Capitalism didn't take hold elsewhere for a little while, nor did it "spontaneously generate" anywhere else. Other states responded to the pressure eventually to the point we're at now, but it's vital for her that we continue to see the exact genesis point (in england, in the rural areas).
She makes a few other arguments, some of which almost seem extraneous and besides-the-point. Placing the birth of Capitalism in agriculture, rather than the cities, places into doubt the traditional/marxist understanding of the Bourgeoisie. She's right to point out that the bourgeoisie in France were not fighting for capitalism, but rather access to extra-economic coercion (offices, titles, etc. that would allow the professionals of the city to collect taxes).
I'm willing to accept this, but I don't like the consequences of her final conclusions. She separates the French and English Enlightenment (England had Locke--arguing that natives should be forced off their land because they refused to put it to productive use; France had Voltaire and Rousseau), and she can do this to a point, but by the time of the French Revolution i don't think the differences continue. She makes a great argument for separating "modernity" from "capitalism," believes as I do that most food shortages are due to capitalist profit-imperative, not productive capacity, and she almost completely destroys the notion of Progress.

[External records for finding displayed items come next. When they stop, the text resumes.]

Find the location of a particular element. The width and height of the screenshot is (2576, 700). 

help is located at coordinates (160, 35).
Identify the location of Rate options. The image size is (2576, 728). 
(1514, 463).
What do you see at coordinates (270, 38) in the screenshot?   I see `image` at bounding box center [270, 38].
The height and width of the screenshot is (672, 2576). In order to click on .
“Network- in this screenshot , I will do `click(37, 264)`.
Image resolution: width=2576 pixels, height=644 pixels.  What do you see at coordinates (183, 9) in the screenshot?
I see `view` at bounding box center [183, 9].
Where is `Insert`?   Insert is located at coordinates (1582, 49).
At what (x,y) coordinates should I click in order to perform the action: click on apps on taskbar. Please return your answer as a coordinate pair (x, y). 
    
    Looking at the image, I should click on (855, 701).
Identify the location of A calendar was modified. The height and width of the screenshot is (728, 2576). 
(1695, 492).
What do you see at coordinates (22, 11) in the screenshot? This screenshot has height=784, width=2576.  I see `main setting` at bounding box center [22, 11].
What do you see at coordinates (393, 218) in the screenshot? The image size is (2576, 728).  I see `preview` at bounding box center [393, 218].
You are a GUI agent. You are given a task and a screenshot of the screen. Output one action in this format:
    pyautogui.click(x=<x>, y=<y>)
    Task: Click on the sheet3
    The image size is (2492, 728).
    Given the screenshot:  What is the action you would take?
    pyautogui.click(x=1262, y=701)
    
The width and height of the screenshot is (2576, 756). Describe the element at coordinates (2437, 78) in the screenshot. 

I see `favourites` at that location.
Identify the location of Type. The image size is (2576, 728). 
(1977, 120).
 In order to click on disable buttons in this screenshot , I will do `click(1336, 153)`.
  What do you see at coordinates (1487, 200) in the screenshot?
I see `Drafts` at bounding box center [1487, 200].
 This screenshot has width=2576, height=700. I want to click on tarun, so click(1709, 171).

But something suddenly stops her. The last two chapters find her shredding through her entire argument, leaving the pieces on the floor for us to paste back together in her search for some way to keep Human/Universal Rights as Progress. She rejects much of the "post-modern" arguments about the meta-narrative concerning Capitalism because human rights/western secularism is something too important for her to destroy. She's almost there, she's about to axe them, and then you hear her gasp as she suddenly realises she's throwing out what she thinks is the baby in the muddy water of the bath. It's not a baby, actually, there never was one. Capitalism used her tub as a toilet, and, perhaps exhausted from her brilliant intellectual work, she mistook one of the undissolved turds (the "progress" of human-rights") for a drowning child.